Dataset entries:
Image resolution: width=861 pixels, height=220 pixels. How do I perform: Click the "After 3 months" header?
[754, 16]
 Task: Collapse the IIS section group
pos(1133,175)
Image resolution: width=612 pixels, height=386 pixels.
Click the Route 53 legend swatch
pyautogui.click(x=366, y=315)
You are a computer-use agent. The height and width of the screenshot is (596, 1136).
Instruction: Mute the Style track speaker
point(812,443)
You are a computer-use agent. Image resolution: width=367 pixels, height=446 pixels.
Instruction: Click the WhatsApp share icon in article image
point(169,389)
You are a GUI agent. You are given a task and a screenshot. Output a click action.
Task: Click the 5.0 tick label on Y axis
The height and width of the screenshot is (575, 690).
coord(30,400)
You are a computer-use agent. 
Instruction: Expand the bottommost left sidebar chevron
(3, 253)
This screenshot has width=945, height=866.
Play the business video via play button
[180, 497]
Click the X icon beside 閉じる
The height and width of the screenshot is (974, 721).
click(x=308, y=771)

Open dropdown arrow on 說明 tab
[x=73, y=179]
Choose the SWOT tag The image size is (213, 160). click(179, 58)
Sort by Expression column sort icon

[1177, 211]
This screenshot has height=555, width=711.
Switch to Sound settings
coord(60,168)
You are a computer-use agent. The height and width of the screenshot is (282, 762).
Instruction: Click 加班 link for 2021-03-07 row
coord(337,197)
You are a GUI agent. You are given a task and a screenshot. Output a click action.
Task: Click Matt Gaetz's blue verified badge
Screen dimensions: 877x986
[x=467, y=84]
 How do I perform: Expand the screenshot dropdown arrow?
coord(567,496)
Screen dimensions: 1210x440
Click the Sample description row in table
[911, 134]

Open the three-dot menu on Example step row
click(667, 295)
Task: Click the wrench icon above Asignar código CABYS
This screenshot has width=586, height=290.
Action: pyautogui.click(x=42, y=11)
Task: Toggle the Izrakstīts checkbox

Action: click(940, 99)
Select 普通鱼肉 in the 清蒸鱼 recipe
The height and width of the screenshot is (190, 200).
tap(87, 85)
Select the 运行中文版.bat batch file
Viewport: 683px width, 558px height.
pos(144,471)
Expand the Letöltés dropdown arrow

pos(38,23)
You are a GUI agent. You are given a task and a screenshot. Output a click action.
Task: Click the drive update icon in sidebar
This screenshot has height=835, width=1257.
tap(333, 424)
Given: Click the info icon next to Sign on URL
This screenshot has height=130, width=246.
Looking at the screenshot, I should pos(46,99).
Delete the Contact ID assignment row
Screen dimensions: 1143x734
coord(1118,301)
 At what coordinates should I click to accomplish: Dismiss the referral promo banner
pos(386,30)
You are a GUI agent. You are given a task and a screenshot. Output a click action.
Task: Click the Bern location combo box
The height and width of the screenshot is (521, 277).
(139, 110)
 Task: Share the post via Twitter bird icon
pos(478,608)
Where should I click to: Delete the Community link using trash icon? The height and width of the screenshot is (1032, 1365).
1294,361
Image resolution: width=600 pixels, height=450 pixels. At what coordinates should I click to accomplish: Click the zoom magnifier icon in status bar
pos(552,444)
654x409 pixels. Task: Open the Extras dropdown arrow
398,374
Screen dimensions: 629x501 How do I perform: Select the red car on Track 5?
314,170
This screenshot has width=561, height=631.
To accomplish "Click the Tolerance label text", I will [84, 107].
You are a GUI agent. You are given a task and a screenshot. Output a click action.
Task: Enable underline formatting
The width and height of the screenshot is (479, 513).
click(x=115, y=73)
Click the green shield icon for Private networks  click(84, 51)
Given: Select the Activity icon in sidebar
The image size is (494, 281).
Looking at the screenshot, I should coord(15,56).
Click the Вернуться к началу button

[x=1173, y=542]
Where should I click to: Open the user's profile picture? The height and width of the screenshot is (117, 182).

### WHAT IS BEING ASKED
Word for word, write out each of the records shown above.

### ANSWER BOX
Image resolution: width=861 pixels, height=220 pixels. How do I perform: Click the "After 3 months" header?
[754, 16]
 Task: Collapse the IIS section group
pos(1133,175)
Image resolution: width=612 pixels, height=386 pixels.
Click the Route 53 legend swatch
pyautogui.click(x=366, y=315)
You are a computer-use agent. The height and width of the screenshot is (596, 1136).
Instruction: Mute the Style track speaker
point(812,443)
You are a computer-use agent. Image resolution: width=367 pixels, height=446 pixels.
Instruction: Click the WhatsApp share icon in article image
point(169,389)
You are a GUI agent. You are given a task and a screenshot. Output a click action.
Task: Click the 5.0 tick label on Y axis
The height and width of the screenshot is (575, 690).
coord(30,400)
You are a computer-use agent. 
Instruction: Expand the bottommost left sidebar chevron
(3, 253)
This screenshot has width=945, height=866.
Play the business video via play button
[180, 497]
Click the X icon beside 閉じる
The height and width of the screenshot is (974, 721).
click(x=308, y=771)

Open dropdown arrow on 說明 tab
[x=73, y=179]
Choose the SWOT tag The image size is (213, 160). click(179, 58)
Sort by Expression column sort icon

[1177, 211]
This screenshot has height=555, width=711.
Switch to Sound settings
coord(60,168)
You are a computer-use agent. The height and width of the screenshot is (282, 762).
Instruction: Click 加班 link for 2021-03-07 row
coord(337,197)
You are a GUI agent. You are given a task and a screenshot. Output a click action.
Task: Click Matt Gaetz's blue verified badge
Screen dimensions: 877x986
[x=467, y=84]
 How do I perform: Expand the screenshot dropdown arrow?
coord(567,496)
Screen dimensions: 1210x440
Click the Sample description row in table
[911, 134]

Open the three-dot menu on Example step row
click(667, 295)
Task: Click the wrench icon above Asignar código CABYS
This screenshot has width=586, height=290.
Action: pyautogui.click(x=42, y=11)
Task: Toggle the Izrakstīts checkbox

Action: click(940, 99)
Select 普通鱼肉 in the 清蒸鱼 recipe
The height and width of the screenshot is (190, 200).
tap(87, 85)
Select the 运行中文版.bat batch file
Viewport: 683px width, 558px height.
pos(144,471)
Expand the Letöltés dropdown arrow

pos(38,23)
You are a GUI agent. You are given a task and a screenshot. Output a click action.
Task: Click the drive update icon in sidebar
This screenshot has height=835, width=1257.
tap(333, 424)
Given: Click the info icon next to Sign on URL
This screenshot has height=130, width=246.
Looking at the screenshot, I should pos(46,99).
Delete the Contact ID assignment row
Screen dimensions: 1143x734
coord(1118,301)
 At what coordinates should I click to accomplish: Dismiss the referral promo banner
pos(386,30)
You are a GUI agent. You are given a task and a screenshot. Output a click action.
Task: Click the Bern location combo box
The height and width of the screenshot is (521, 277).
(139, 110)
 Task: Share the post via Twitter bird icon
pos(478,608)
Where should I click to: Delete the Community link using trash icon? The height and width of the screenshot is (1032, 1365).
1294,361
Image resolution: width=600 pixels, height=450 pixels. At what coordinates should I click to accomplish: Click the zoom magnifier icon in status bar
pos(552,444)
654x409 pixels. Task: Open the Extras dropdown arrow
398,374
Screen dimensions: 629x501 How do I perform: Select the red car on Track 5?
314,170
This screenshot has width=561, height=631.
To accomplish "Click the Tolerance label text", I will [84, 107].
You are a GUI agent. You are given a task and a screenshot. Output a click action.
Task: Enable underline formatting
The width and height of the screenshot is (479, 513).
click(x=115, y=73)
Click the green shield icon for Private networks  click(84, 51)
Given: Select the Activity icon in sidebar
The image size is (494, 281).
Looking at the screenshot, I should coord(15,56).
Click the Вернуться к началу button

[x=1173, y=542]
Where should I click to: Open the user's profile picture? The height and width of the screenshot is (117, 182).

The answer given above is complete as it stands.